> **Problem description**
Restate the listing below word for word, and leave its pictures behind.

> **Data shown**
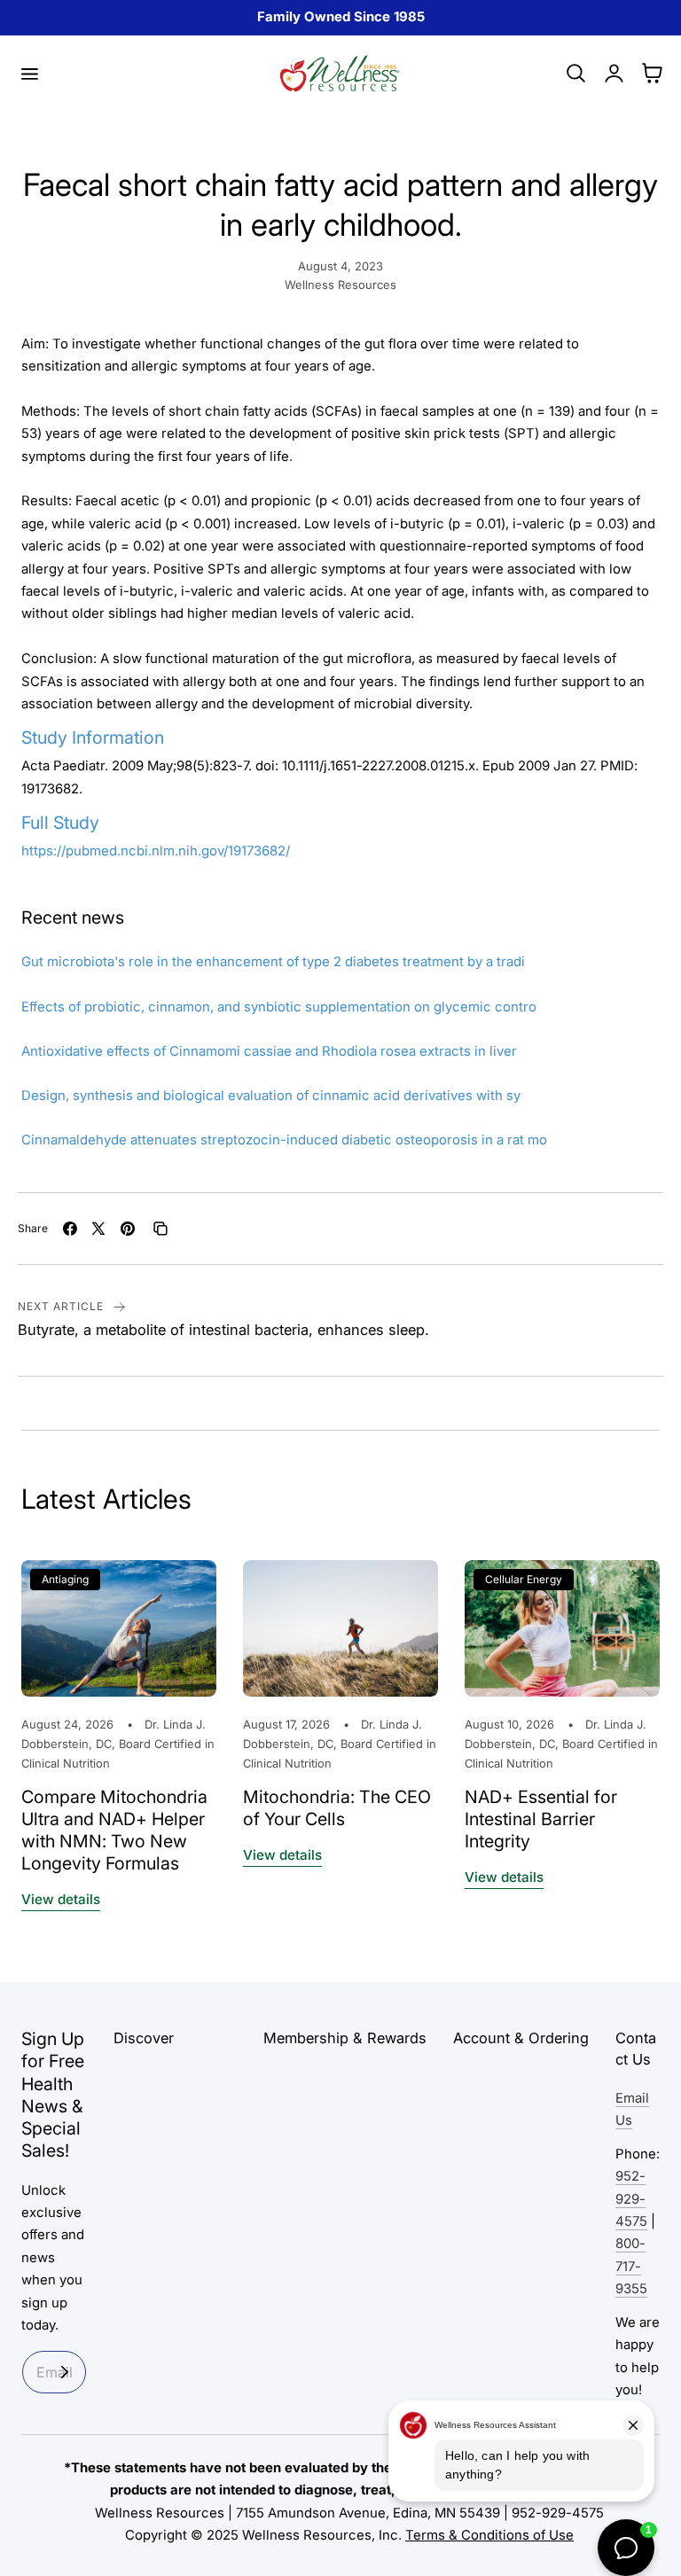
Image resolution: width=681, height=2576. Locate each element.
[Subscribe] (65, 2372)
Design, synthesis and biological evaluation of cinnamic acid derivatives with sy (271, 1096)
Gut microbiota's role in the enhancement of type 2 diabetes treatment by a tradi (273, 962)
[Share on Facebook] (70, 1228)
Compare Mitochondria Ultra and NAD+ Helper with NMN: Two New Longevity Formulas (114, 1830)
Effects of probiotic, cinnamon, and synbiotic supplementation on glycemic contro (278, 1007)
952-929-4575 (631, 2198)
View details (60, 1899)
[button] (29, 73)
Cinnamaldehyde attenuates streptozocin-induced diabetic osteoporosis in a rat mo (284, 1140)
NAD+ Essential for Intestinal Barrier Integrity (541, 1819)
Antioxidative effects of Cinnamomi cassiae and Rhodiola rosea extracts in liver (269, 1051)
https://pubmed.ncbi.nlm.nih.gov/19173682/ (155, 851)
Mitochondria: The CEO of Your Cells (337, 1808)
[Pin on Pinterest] (128, 1228)
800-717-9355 (631, 2266)
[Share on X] (98, 1228)
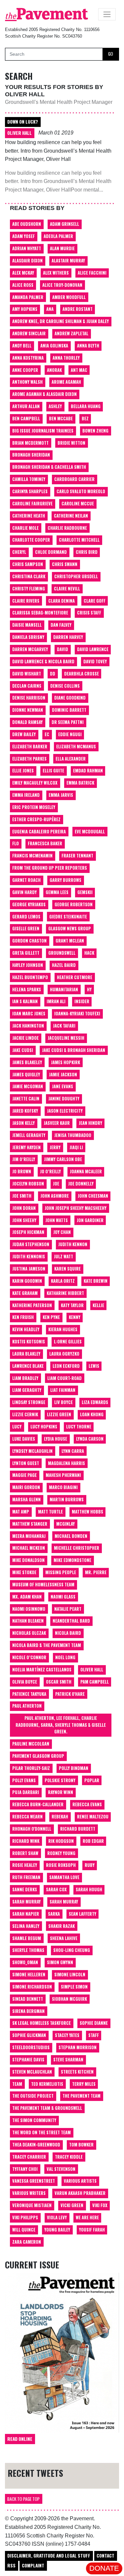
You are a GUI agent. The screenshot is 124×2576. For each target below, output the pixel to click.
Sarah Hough (89, 1889)
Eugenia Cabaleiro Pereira (39, 831)
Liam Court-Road (64, 1378)
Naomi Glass (63, 1597)
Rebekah (60, 1816)
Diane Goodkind (70, 698)
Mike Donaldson (28, 1560)
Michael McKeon (28, 1548)
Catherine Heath (28, 516)
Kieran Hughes (62, 1329)
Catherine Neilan (71, 516)
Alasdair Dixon (27, 260)
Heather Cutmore (74, 977)
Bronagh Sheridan (31, 455)
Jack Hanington (28, 1026)
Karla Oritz (63, 1281)
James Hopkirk (65, 1062)
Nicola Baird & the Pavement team (46, 1645)
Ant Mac (79, 370)
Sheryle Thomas (28, 1950)
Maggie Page (24, 1475)
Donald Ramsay (27, 722)
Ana (50, 309)
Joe (56, 1184)
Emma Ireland (26, 795)
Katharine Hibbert (65, 1293)
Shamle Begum (26, 1938)
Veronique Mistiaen (32, 2205)
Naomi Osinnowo (28, 1609)
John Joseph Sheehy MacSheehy (75, 1208)
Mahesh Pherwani (63, 1475)
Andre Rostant (77, 309)
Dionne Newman (27, 710)
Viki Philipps (25, 2217)
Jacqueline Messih (66, 1038)
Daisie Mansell (27, 625)
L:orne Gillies (68, 1341)
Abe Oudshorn (26, 224)
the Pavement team (81, 2096)
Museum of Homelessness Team (43, 1584)
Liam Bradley (25, 1378)
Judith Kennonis (28, 1256)
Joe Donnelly (81, 1184)
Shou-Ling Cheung (71, 1950)
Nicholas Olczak (29, 1633)
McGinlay (65, 1524)
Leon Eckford (66, 1366)
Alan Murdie (62, 248)
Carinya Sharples (30, 491)
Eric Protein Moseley (33, 807)
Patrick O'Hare (70, 1694)
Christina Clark (28, 576)
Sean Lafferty (82, 1914)
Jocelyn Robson (28, 1184)
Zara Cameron (26, 2242)
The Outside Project (33, 2096)
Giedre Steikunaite (68, 917)
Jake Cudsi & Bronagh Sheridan (73, 1050)
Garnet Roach (26, 880)
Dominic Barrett (69, 710)
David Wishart (26, 674)
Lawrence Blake (28, 1366)
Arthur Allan (26, 406)
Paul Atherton (27, 1706)
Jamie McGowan (27, 1086)
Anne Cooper (25, 370)
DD (52, 674)
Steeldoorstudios (31, 2047)
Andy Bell (21, 346)
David (62, 649)
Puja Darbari (25, 1792)
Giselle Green (25, 928)
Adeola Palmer (58, 236)
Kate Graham (25, 1293)
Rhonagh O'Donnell (31, 1829)
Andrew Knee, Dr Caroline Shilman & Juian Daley (60, 321)
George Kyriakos (29, 904)
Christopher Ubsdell (76, 576)
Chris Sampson (27, 564)
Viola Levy (57, 2217)
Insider (81, 1001)
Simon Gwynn (60, 1962)
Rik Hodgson (61, 1841)
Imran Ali (56, 1001)
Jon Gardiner (90, 1220)
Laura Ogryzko (64, 1354)
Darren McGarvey (30, 649)
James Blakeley (27, 1062)
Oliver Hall (19, 133)
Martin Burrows (67, 1499)
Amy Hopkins (24, 309)
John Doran (24, 1208)
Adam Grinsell (64, 224)
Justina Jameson (28, 1269)
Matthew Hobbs (87, 1512)
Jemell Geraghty (28, 1135)
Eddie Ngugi (70, 734)
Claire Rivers (25, 601)
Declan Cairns (26, 686)
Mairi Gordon (26, 1487)
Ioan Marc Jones (28, 1013)
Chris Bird (87, 552)
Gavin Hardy (24, 892)
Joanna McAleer (86, 1171)
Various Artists (80, 2181)
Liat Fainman (62, 1390)
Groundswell (61, 953)
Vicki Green (72, 2205)
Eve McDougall (90, 831)
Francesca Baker (45, 843)
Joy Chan (62, 1232)
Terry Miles (84, 2084)
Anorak (54, 370)
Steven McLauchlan (32, 2072)
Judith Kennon (72, 1244)
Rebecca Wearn (27, 1816)
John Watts (56, 1220)
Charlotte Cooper (31, 540)
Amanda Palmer (27, 297)
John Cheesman (93, 1196)
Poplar (91, 1780)
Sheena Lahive (63, 1938)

> **Solution below**
Image resolution: width=681, height=2576. Locate each element.
[Subscribe] (65, 2372)
Design, synthesis and biological evaluation of cinnamic acid derivatives with sy (271, 1096)
Gut microbiota's role in the enhancement of type 2 diabetes treatment by a tradi (273, 962)
[Share on Facebook] (70, 1228)
Compare Mitochondria Ultra and NAD+ Helper with NMN: Two New Longevity Formulas (114, 1830)
Effects of probiotic, cinnamon, and synbiotic supplementation on glycemic contro (278, 1007)
952-929-4575 (631, 2198)
View details (60, 1899)
[button] (29, 73)
Cinnamaldehyde attenuates streptozocin-induced diabetic osteoporosis in a rat mo (284, 1140)
NAD+ Essential for Intestinal Barrier Integrity (541, 1819)
Antioxidative effects of Cinnamomi cassiae and Rhodiola rosea extracts in liver (269, 1051)
https://pubmed.ncbi.nlm.nih.gov/19173682/ (155, 851)
Mitochondria: The CEO of Your Cells (337, 1808)
[Pin on Pinterest] (128, 1228)
800-717-9355 (631, 2266)
[Share on X] (98, 1228)
You are a GUI agent. The screenshot is 124×2576. For each target below, output the pixel to click.
Sarah Hough (89, 1889)
Eugenia Cabaleiro Pereira (39, 831)
Liam Court-Road (64, 1378)
Naomi Glass (63, 1597)
Rebekah (60, 1816)
Diane Goodkind (70, 698)
Mike Donaldson (28, 1560)
Michael McKeon (28, 1548)
Catherine Heath (28, 516)
Kieran Hughes (62, 1329)
Catherine Neilan (71, 516)
Alasdair Dixon (27, 260)
Heather Cutmore (74, 977)
Bronagh Sheridan (31, 455)
Jack Hanington (28, 1026)
Karla Oritz (63, 1281)
James Hopkirk (65, 1062)
Nicola Baird & the Pavement team (46, 1645)
Ant Mac (79, 370)
Sheryle Thomas (28, 1950)
Maggie Page (24, 1475)
Donald Ramsay (27, 722)
Ana (50, 309)
Joe (56, 1184)
Emma Ireland (26, 795)
Katharine Hibbert (65, 1293)
Shamle Begum (26, 1938)
Veronique Mistiaen (32, 2205)
Naomi Osinnowo (28, 1609)
John Joseph Sheehy MacSheehy (75, 1208)
Mahesh Pherwani (63, 1475)
Andre Rostant (77, 309)
Dionne Newman (27, 710)
Viki Philipps (25, 2217)
Jacqueline Messih (66, 1038)
Daisie Mansell (27, 625)
L:orne Gillies (68, 1341)
Abe Oudshorn (26, 224)
the Pavement team (81, 2096)
Museum of Homelessness Team (43, 1584)
Liam Bradley (25, 1378)
Judith Kennonis (28, 1256)
Joe Donnelly (81, 1184)
Shou-Ling Cheung (71, 1950)
Nicholas Olczak (29, 1633)
McGinlay (65, 1524)
Leon Eckford (66, 1366)
Alan Murdie (62, 248)
Carinya Sharples (30, 491)
Eric Protein Moseley (33, 807)
Patrick O'Hare (70, 1694)
Christina Clark (28, 576)
Sean Lafferty (82, 1914)
Jocelyn Robson (28, 1184)
Zara Cameron (26, 2242)
The Outside Project (33, 2096)
Giedre Steikunaite (68, 917)
Jake Cudsi & Bronagh Sheridan (73, 1050)
Garnet Roach (26, 880)
Dominic Barrett (69, 710)
David Wishart (26, 674)
Lawrence Blake (28, 1366)
Arthur Allan (26, 406)
Paul Atherton (27, 1706)
Jamie McGowan (27, 1086)
Anne Cooper (25, 370)
DD (52, 674)
Steeldoorstudios (31, 2047)
Andy Bell (21, 346)
David (62, 649)
Puja Darbari (25, 1792)
Giselle Green (25, 928)
Adeola Palmer (58, 236)
Kate Graham (25, 1293)
Rhonagh O'Donnell (31, 1829)
Andrew Knee, Dr Caroline Shilman & Juian Daley (60, 321)
George Kyriakos (29, 904)
Christopher Ubsdell (76, 576)
Chris Sampson (27, 564)
Viola Levy (57, 2217)
Insider (81, 1001)
Simon Gwynn (60, 1962)
Rik Hodgson (61, 1841)
Imran Ali (56, 1001)
Jon Gardiner (90, 1220)
Laura Ogryzko (64, 1354)
Darren McGarvey (30, 649)
James Blakeley (27, 1062)
Oliver Hall (19, 133)
Martin Burrows (67, 1499)
Amy Hopkins (24, 309)
John Doran (24, 1208)
Adam Grinsell (64, 224)
Justina Jameson (28, 1269)
Matthew Hobbs (87, 1512)
Jemell Geraghty (28, 1135)
Eddie Ngugi (70, 734)
Claire Rivers (25, 601)
Declan Cairns (26, 686)
Mairi Gordon (26, 1487)
Ioan Marc Jones (28, 1013)
Chris Bird (87, 552)
Gavin Hardy (24, 892)
Joanna McAleer (86, 1171)
Various Artists (80, 2181)
Liat Fainman (62, 1390)
Groundswell (61, 953)
Vicki Green (72, 2205)
Eve McDougall (90, 831)
Francesca Baker (45, 843)
Joy Chan (62, 1232)
Terry Miles (84, 2084)
Anorak (54, 370)
Steven McLauchlan (32, 2072)
Judith Kennon (72, 1244)
Rebecca Wearn (27, 1816)
John Watts (56, 1220)
Charlotte Cooper (31, 540)
Amanda Palmer (27, 297)
John Cheesman (93, 1196)
Poplar (91, 1780)
Sheena Lahive (63, 1938)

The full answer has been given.